Okay, this might come as a shock based on how terrible the previews were and how unbelievably off-putting the official ABC series description is, but The Neighbors isn't totally awful. I know, I'm ashamed of myself for saying that, but it's true. The Neighbors isn't the worst show of the year; it's not even the worst sitcom of the year. Yes, it's truly stupid and silly and ridiculous and did I mention stupid? But it's not terrible... actually, it's kind of enjoyable on some level.

Marty (Lenny Venito, The Sopranos) has decided to relocate his family from the city to the suburbs in an exclusive gated community... without consulting his wife, Debbie (Jami Gertz, Still Standing), first. There's a rift immediately, but it's soon forgotten when the family meets their new neighbors. They are all named after famous athletes, stand in pyramid formation at all times, and do not eat food ("We receive nourishment through our eyes and mind rather than through our mouths"). First on the scene is leader Larry Bird (Simon Templeman, Charmed) and his wife Jackie Joyner-Kersee (Toks Olagundoye). They invite the Weaver family over for dinner, where their son Dick Butkus (Ian Patrick), "exposes" himself to the Weaver children, revealing the community as a group of aliens sent to Earth to determine if its climate is livable. That was ten years ago, and the device with which they communicate with their home planet is in need of recharging. Unfortunately the only way to do so is to sacrifice the youngest member of the community, which would be Dick Butkus.

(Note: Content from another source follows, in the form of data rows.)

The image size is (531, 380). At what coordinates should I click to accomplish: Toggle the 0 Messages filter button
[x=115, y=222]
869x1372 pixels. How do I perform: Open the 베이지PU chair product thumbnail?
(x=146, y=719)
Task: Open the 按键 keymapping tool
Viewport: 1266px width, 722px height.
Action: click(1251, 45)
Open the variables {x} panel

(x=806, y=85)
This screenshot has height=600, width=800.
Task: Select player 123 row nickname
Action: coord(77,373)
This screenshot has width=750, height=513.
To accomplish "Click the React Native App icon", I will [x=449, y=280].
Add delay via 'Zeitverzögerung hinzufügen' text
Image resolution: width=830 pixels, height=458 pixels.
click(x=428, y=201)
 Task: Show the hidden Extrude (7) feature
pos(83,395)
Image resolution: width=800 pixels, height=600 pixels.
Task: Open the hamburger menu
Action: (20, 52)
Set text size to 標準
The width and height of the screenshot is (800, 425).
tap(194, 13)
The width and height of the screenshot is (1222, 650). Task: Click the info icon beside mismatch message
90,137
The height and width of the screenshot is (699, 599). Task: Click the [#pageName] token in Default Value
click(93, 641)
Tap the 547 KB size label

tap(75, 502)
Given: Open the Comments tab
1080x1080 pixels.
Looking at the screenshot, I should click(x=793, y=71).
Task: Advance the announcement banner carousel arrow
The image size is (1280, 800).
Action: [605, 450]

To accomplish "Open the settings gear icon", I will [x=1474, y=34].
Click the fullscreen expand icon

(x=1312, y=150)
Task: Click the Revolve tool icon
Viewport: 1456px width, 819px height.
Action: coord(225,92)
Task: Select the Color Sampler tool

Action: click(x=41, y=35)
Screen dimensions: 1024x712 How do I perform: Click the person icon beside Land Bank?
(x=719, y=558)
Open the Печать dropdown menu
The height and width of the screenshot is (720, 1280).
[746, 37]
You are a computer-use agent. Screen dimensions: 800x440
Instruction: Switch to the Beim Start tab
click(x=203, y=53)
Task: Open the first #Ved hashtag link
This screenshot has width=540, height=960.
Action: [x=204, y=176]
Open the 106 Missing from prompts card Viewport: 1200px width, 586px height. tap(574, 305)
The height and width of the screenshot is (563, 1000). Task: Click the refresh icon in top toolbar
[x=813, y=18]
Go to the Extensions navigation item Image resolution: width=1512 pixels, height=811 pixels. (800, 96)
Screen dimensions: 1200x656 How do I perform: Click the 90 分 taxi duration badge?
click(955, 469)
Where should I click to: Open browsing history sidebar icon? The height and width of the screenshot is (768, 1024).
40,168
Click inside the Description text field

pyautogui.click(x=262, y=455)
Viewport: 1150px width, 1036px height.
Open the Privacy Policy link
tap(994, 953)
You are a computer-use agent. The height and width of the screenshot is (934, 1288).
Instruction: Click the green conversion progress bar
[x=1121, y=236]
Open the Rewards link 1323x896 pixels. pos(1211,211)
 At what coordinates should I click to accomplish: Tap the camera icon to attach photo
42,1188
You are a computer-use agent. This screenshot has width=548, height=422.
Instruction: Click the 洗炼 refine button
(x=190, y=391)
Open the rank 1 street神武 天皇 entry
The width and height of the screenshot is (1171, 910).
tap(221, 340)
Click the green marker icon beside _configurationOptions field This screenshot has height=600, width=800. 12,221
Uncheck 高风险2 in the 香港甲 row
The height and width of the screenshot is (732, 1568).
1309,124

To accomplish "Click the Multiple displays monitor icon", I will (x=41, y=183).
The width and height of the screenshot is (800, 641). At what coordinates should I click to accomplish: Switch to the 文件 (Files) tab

On no level would I ever consider The Neighbors a smart comedy. It's absolutely stupid, but that's kind of why it's enjoyable, to a point. It's totally harmless. It doesn't want to engage too much of your mind, it doesn't want to offend any sensibilities, and it doesn't want to do anything but make you laugh at how dumb it is. And it succeeds in that department, because it's really dumb. But they got me sometimes. I couldn't help but laugh at the alien family comprised of a white father, black mother, Asian child and redheaded child. I did giggle at the names and some of the silly repartee, like their explanation for adopting British accents. The quirks of their alien nature are less amusing, from crying green goo out of their ears to sleeping in pods, but there's something really human at the bottom of it all.

I wouldn't go so far as to consider The Neighbors satire; I don't think it's smart enough for that. But it does have something to say about how we relate to people. No matter how seemingly enormous the difference between people (race, sexuality, religion, culture, etc.), we have a lot in common. Marty relates to Larry Bird (I'm sorry, I just giggled typing that, it's just so ridiculous) and his struggle to maintain order in his family; Jackie Joyner-Kersee (and again!) and Debbie can relate to trying to claim their voice in marriages where their partners do not always respect them. The Neighbors goes to extreme, silly lengths to show that, but Disney creator/writer/director Dan Fogelman (Tangled, Cars) has experience balancing adult and youngster humor. It's not always successful, sometimes coming across as a live-action Saturday morning cartoon, but it's an admirable effort considering how childish the whole concept is.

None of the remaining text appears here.